_Assignment:_ Looking through the listing that follows, count the lines that contain "Given" and give only that number.
^^^^^^^^^^^^^^^^
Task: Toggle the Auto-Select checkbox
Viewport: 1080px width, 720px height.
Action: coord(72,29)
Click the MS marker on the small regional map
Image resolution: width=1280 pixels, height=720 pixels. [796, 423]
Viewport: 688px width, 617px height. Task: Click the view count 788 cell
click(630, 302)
^^^^^^^^^^^^^^^^
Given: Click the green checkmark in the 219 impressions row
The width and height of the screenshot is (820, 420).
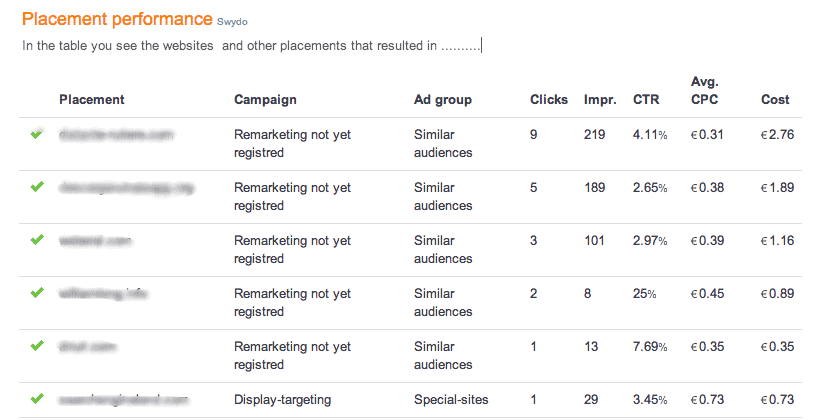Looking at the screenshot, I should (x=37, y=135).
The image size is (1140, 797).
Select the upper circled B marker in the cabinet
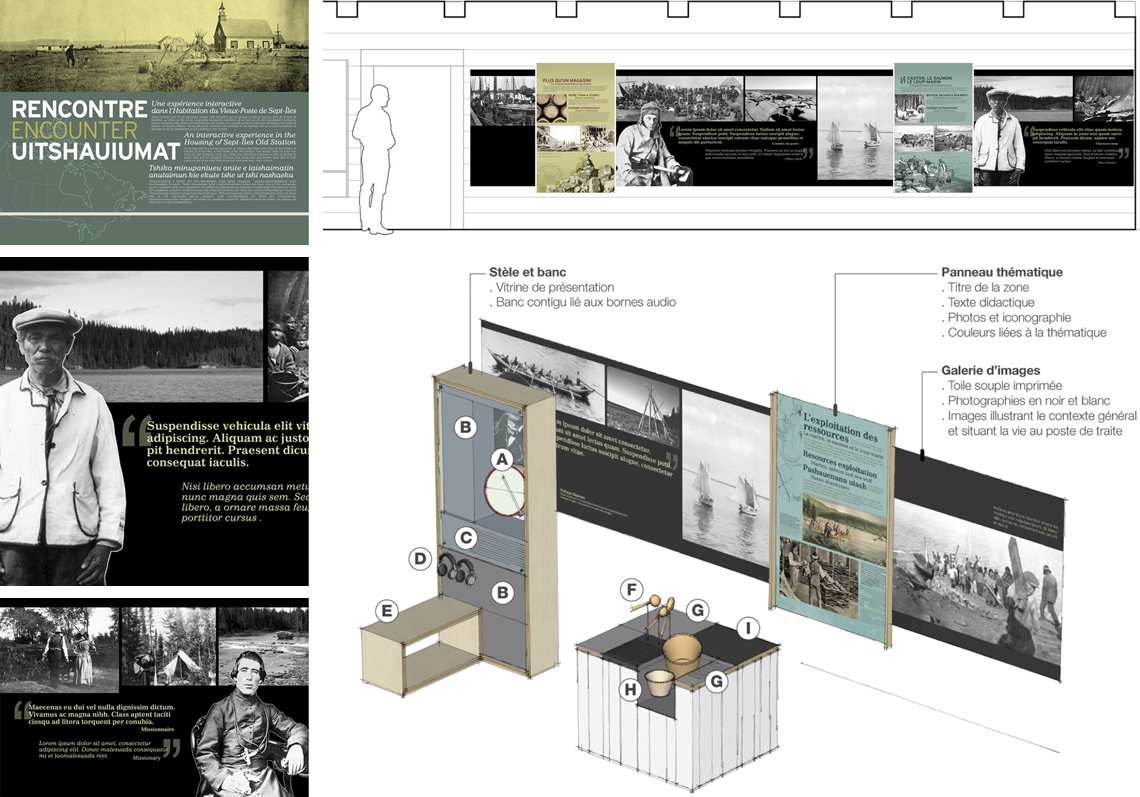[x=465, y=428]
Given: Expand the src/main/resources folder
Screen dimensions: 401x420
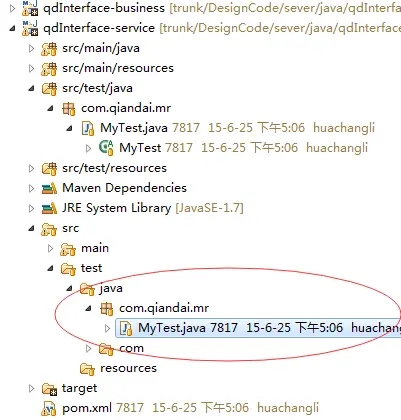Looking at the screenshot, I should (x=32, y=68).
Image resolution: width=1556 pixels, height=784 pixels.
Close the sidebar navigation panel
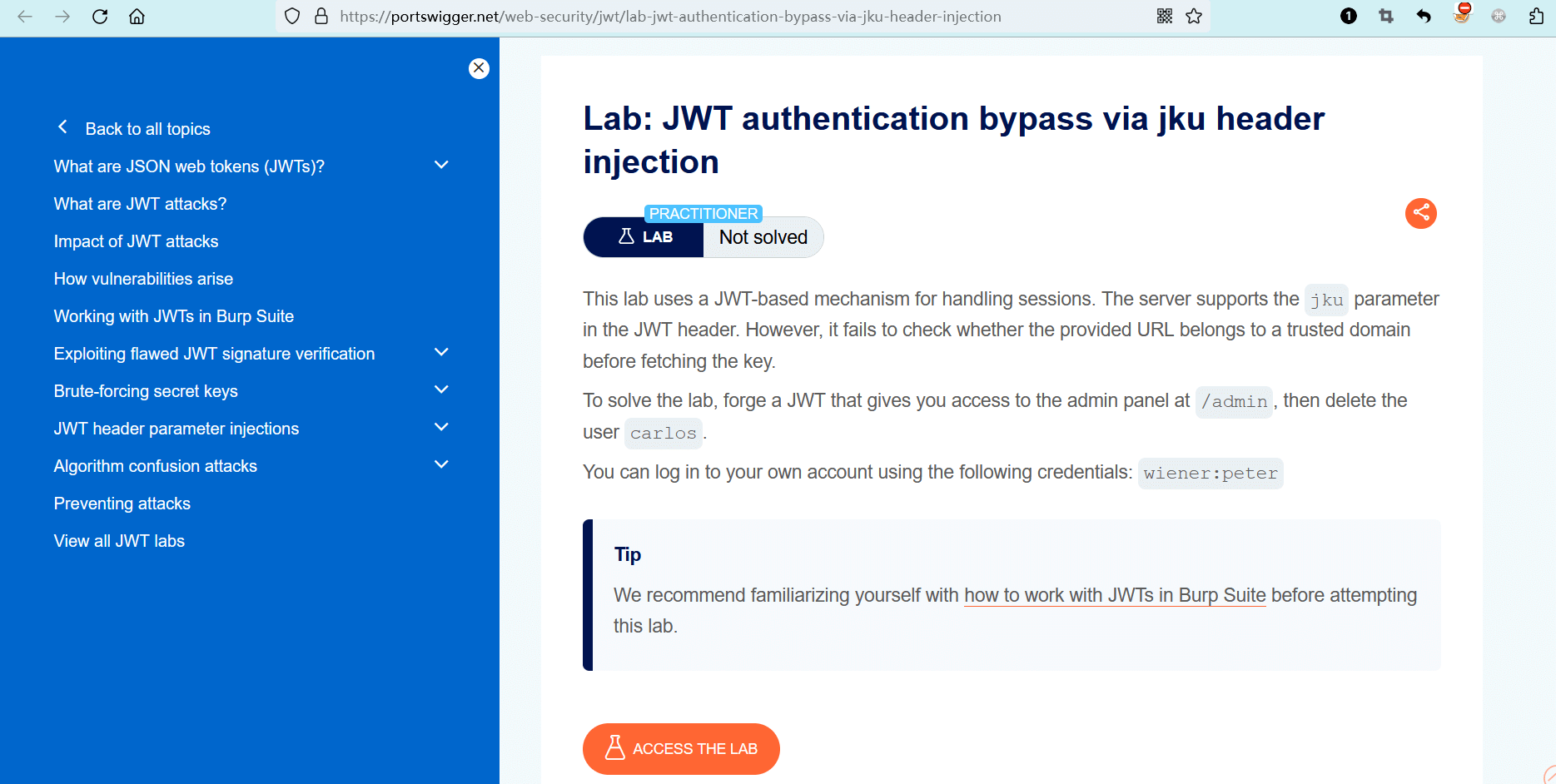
^^^^^^^^^^^^^^^^
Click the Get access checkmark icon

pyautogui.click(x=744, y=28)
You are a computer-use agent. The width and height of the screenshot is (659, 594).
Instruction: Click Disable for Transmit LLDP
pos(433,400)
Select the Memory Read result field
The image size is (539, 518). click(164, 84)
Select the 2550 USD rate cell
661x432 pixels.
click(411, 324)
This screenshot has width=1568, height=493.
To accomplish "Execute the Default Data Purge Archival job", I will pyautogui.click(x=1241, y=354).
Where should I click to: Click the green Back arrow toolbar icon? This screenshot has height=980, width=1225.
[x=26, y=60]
^^^^^^^^^^^^^^^^
_Solution:_ 2